Disarmament and reconciliation are integrally related in my mind.
Alienation should be tackled at all its four levels: the chasm that separates
urban-technical man from God should be bridged; man must regain control of
the structures-- economic, social and political -- that now hold him prisoner;
nations, groups and individuals must learn again to trust and have compassion
for each other; man must find himself, not in a whirl of activity but in
the depths of silence. These four elements together I call “disalienation”.
A concrete place to begin is the third area--the disalienation
of nations and groups. Here disarmament is to be seen as a positive program.
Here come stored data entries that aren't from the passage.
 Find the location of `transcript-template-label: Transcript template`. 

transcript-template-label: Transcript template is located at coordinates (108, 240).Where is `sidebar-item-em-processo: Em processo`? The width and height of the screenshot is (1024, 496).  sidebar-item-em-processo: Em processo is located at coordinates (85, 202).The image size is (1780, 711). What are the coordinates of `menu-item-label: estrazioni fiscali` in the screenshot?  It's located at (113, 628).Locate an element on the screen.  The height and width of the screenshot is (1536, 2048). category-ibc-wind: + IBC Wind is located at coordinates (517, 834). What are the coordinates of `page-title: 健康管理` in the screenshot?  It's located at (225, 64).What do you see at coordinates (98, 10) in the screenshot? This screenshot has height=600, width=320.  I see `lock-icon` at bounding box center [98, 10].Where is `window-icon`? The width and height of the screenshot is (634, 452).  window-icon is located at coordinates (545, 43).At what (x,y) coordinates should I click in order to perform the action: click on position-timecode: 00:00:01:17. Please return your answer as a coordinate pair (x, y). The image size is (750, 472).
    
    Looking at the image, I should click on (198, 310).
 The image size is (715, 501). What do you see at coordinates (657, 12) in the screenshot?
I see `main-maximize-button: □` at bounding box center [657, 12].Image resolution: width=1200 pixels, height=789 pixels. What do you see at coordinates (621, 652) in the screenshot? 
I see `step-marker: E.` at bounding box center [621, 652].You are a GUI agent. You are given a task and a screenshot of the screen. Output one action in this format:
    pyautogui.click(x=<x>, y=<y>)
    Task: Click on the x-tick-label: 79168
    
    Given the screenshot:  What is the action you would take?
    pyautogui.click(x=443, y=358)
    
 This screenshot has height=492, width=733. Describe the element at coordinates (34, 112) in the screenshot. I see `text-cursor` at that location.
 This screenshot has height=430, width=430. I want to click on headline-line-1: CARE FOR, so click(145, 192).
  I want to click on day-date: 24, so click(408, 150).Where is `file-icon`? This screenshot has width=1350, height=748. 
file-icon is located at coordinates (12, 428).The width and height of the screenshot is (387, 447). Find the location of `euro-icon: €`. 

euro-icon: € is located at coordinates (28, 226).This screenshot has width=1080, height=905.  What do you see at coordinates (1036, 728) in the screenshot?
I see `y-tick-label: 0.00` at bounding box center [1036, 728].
Centralized and widely controlled power should eliminate group conflicts,
and resources now wasted in building up arms reserves should be diverted
to science, education, the elimination of poverty and the enhancement of
human creativity. Only in trying to build a united and unified humanity can
we rediscover the way to God as well as our own being. Regaining control
of economic, social and political structures is a key task for which we need
more than revolutionary techniques and global strategies. Only a corps of
men and women, distributed all over the world, ready to labor and die for
the cause, can pioneer the movement for disalienation. And the spiritual
dynamism for such a pioneering movement (such as the communist movement once
was) can come today only out of a more profound understanding of Semitic
Christianity.
I have made no attempt here to be systematic, thorough or detailed.
The mind keeps changing, and changing still.